Assignment:
Line by line, transcribe the records exactly.

Input material:
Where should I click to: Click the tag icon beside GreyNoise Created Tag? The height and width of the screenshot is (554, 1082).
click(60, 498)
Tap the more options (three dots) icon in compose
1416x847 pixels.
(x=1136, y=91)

Answer to this task:
Where should I click to: Click the tag icon beside GreyNoise Created Tag? The height and width of the screenshot is (554, 1082).
click(60, 498)
Tap the more options (three dots) icon in compose
1416x847 pixels.
(x=1136, y=91)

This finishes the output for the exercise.